Diagram showing failed messages in an error queue, and being rerun after a code fix is deployed.

Image a scenario where your service has a bug (I know, it’s a stretch, but bear with me…) that causes it to always fail for a particular kind of message. Perhaps there is always an error when a message has null set of a property for example, but that wasn’t in your set of test messages for hte service, so wasn’t causing an issue until production. These messages fail because of the service logic, not a networking or infrastructure outage. This means no level of immediate retries will result in successfully processing these messages. With normal HTTP client retry, the client will likely just return an error when the called service responds with an error. With messaging, the problematic messages will end up in the error queue. This gives you time to deploy a code fix that now handles these messages appropriately, and now you can re-queue all the failed messages to run against the fixed code!

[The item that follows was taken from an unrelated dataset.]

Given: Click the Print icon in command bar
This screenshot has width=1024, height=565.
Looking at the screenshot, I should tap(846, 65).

HTTP Load Balancer details

You should be aware of failure cases with HTTP, especially chained calls through services, than can be a point of frustration, and that is with load balancer Gateway Timeouts. Remember that your services are clustered and probably behind a load balancer, load balancers are really just another HTTP server in the chain. Most LBs have some default timeout (for example AWS ELB default timeout is 60s, but could be set lower). If the chain of HTTP calls between services takes longer than this timeout, the LB will return a Gateway Timeout even though the application will still be processing the request, and could finnish successfully and commit data. This could be handled through careful retry logic and idempotent request handling, but is usually only really a problem for data-write operations, which is why I don’t generally like to use HTTP/synchronous requests for Write/COmmand operations, but is fine for Read/Query operations.

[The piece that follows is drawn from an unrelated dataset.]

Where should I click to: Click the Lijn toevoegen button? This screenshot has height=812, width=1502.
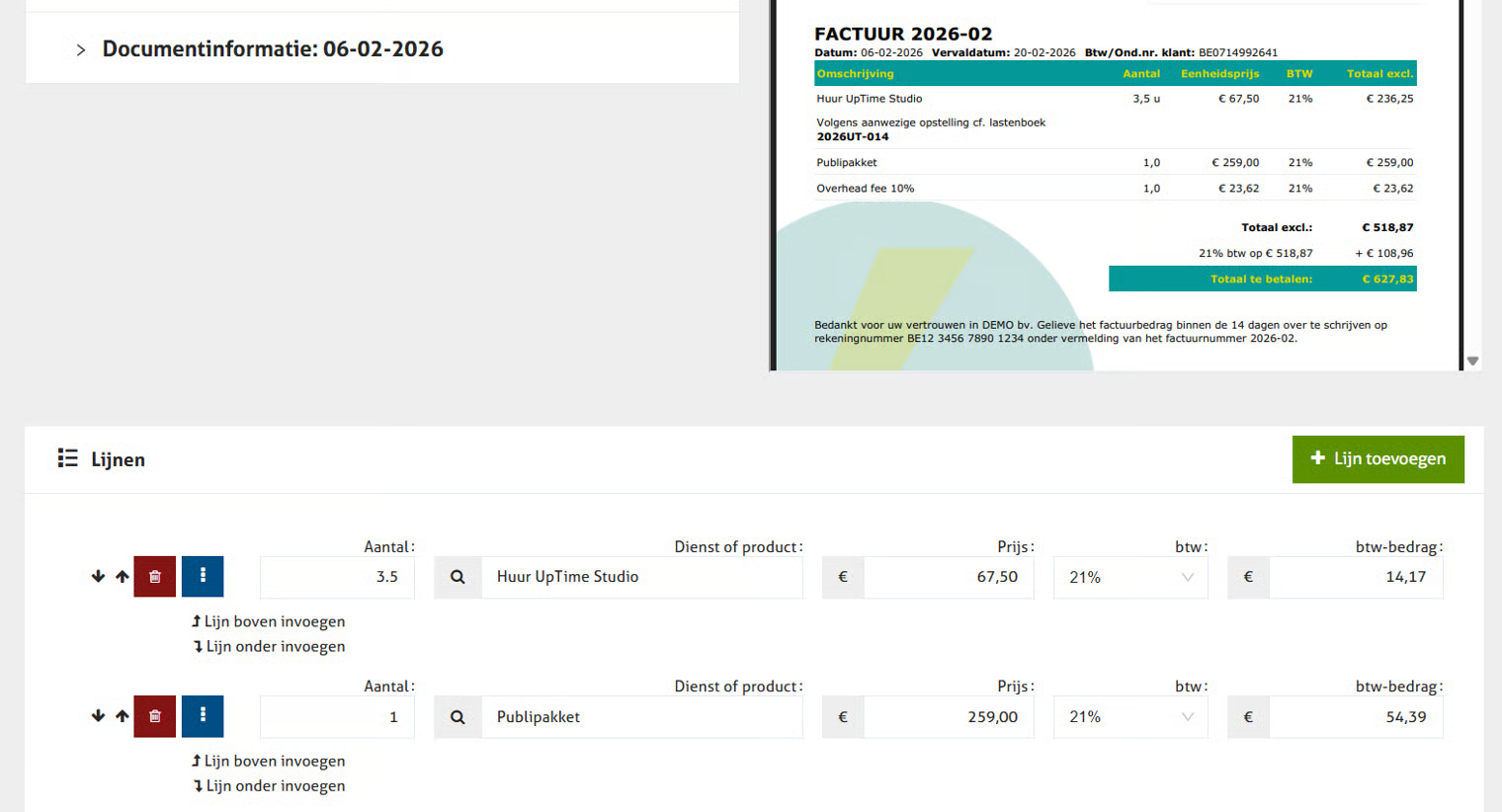coord(1377,459)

Sequence diagram detailing how load balancer timeouts can be problematic with HTTP communication.

gRPC Load Balancer details

If you chose to leverage gRPC, pat special attention to its behavior when passing through a Load Balancer. Since gRPC uses a persistent connection and sends all requests over it, with an LB that only supports HTTP/1.1, a connection will be made once through the LB then used for all requests between services, resulting in a 1-to-1 relationship between service instances.

Diagram showing a poor load balancing example

In this example:

  • gRPC from Service 1 Instance A would open and keep open a connection to Service 2 Instance A.
  • Likewise Service 1 Instance B connects to Service 2 Instance B.
  • Then all requests from Service 1 Instance A get processed by Service 2 Instance A.
  • All requests from Service 1 Instance B get processed by Service 2 Instance B.
  • No requests are processed by Service 2 Instance C.

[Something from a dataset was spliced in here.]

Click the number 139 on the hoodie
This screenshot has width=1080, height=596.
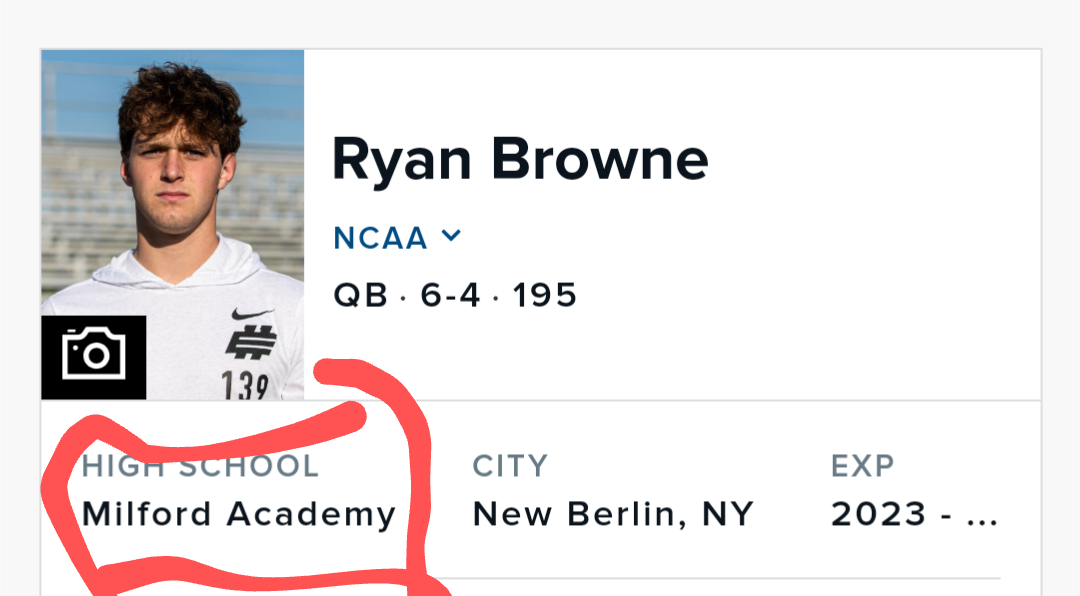[245, 384]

This is likely not what you intended.

Diagram showing functional client side load balancing solution.

You will want to use either “Client-Side” load balancing, which takes a list of all server IP addresses and balances between them from the client (with no server-side load balancer needed). This is implemented by the Google gRPC client.

Diagram showing functional http 2 load balancing solutions.

Alternatively, you can use a special HTTP/2 or gRPC compatible LB on the server side. Then the client would open and maintain a connection to the LB, and the LB would then open connections to the servers and balance requests. This is only implemented by some proxies, for example Envoy.

Key Takeaways:

  • The move to Microservices should be somewhat dependent on the organization and team structure.
  • Considerations should include how data may need to be replicated and kept in sync between services.
  • Microservices are best suited for highly independent features that do not require many calls to other services.
  • Microservices will usually improve overall peak load of a system, possibly at the detriment of individual request latency.
  • Consider Message-based communication for asynchronous Commands, and TCP-based communication for synchronous Queries.
  • These are all generalities. The real implementation details will be specific to your organization and business needs.